His club credits include Catch A Rising Star, The Ice House, The Laugh Factory, Comedy Underground, and The Improv Comedy Club.

==="Pow Wow Comedy Jam" and "Boomerang Baby Boomer Comedy Bash"===
A founding member of the Pow Wow Comedy Jam which began in 2004, Marc has toured with fellow Native American comedians Vaughn Eaglebear and Howie Miller. The trio are a frequent attraction at casino shows, tribal events and VIP Player parties. Marc is a proponent of supporting the promotion of Indian gaming institutions and tribal tourism. The trio has been performing together since 2005 on what they call "The Trail of Laughs" and were honored as National Indian Gaming Association's Entertainers of the Year. Their CD, "Phase 3, Live at Coeur D'Alene Casino" was named North American Indigenous Image Awards Comedy CD of the Year.

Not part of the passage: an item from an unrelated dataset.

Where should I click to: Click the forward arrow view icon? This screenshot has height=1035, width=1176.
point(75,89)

Marc is the founder of, and a co-star in, the Boomerang Baby Boomer Comedy Bash with Kat Simmons and David Gee, where he shares stories, jokes and observations on growing up as a part of the Baby-Boomer-generation. Yaffee also tours with Hawaiian-born comedian, Adam Stone, a regular at the Laugh Factory in Reno and Las Vegas, Nevada and has also been heard on the nationally syndicated Bob & Tom Show.

===Acting===
Yaffee was recruited for and shot a TV pilot where he played a comedian teaching citizenship to new immigrants. It never went to air. The show's cast also includes Gerry Bednob (Mooj from The 40-Year-Old Virgin), and Steven Michael Quezada (Agent Gomez from Breaking Bad). The show focused on Marc's role as a comedian turned citizenship instructor and the unique relationships he develops with his immigrant students. Yaffee also co-starred in the premiere episode of the new stand-up series, "First Nations Comedy Experience" for the FNX (First Nations Experience Network).

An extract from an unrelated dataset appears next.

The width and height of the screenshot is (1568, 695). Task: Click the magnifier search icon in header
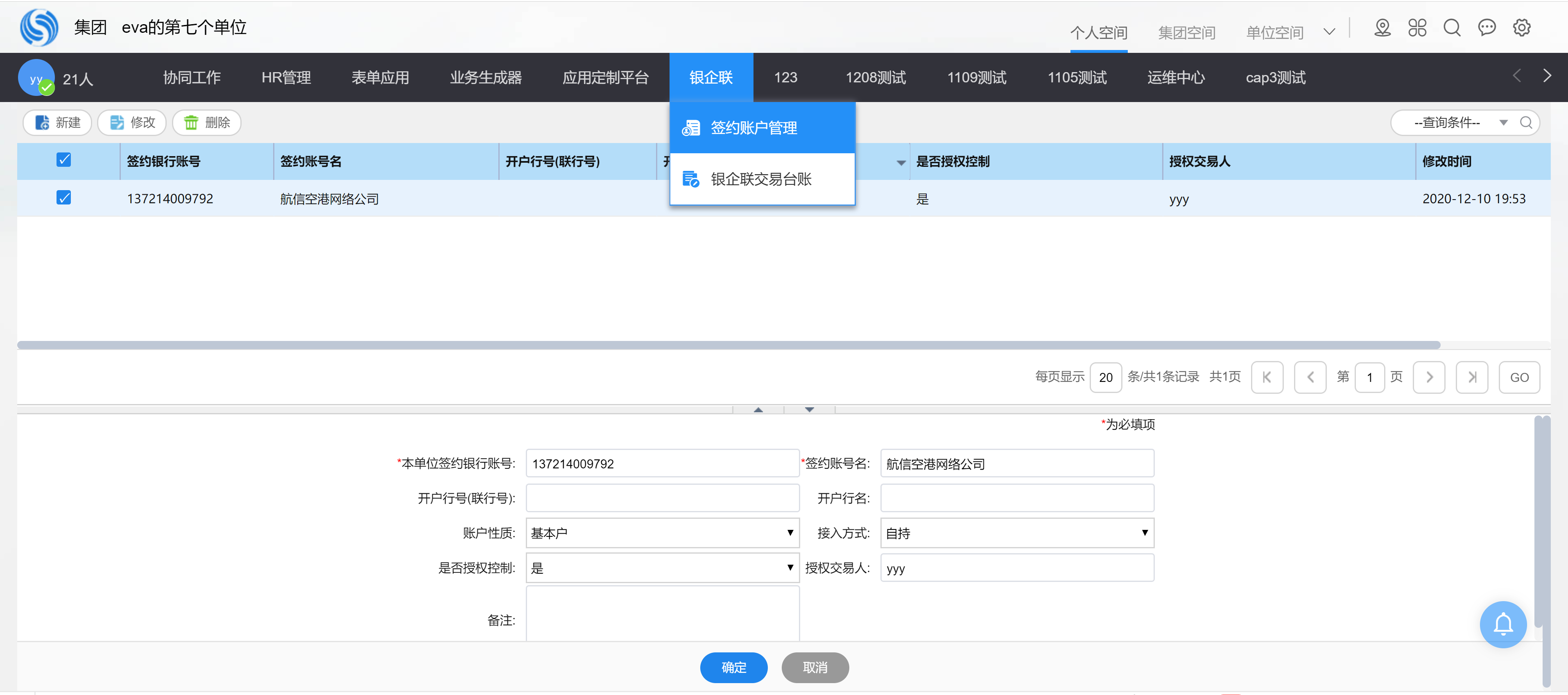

=== "How Does that Happen" Podcast ===
Marc Yaffee is the producer and host of a Podcast which began airing in 2019 called "How Does that Happen". The Podcast spotlights interviews with individuals who hold world records of an unusual nature.

===Filmography===
- 2002 - Galavision Network's "Que Locos!"
- 2005 - SiTV's "Funny is Funny"
- 2005 - "The Latino Laugh Festival"
- 2007 - "Comics Unleashed with Byron Allen"
- 2010 - Showtime's "Goin' Native: The American Indian Comedy Slam"
- 2012 - PBS's "Crossing the Line"

===Discography===
- 2013 - Chucklelicious
- 2013 - Phase 3, Live at Coeur D'Alene Casino
- 2018 - Marc My Words
- 2020 - Mid Laugh Crisis w/ DryBar Comedy
- 2024 - Laffy Yaffee
- 2024 - Raising the Bar w/ DryBar Comedy

==Awards and recognition==
- 2012 - Winner, Ventura Comedy Festival, Funniest Person Contest.
- 2012 - North American Indigenous Image Awards Comedy CD of the Year (with Powwow Comedy Jam).
- 2010 - National Indian Gaming Association Entertainer of the Year (with Powwow Comedy Jam).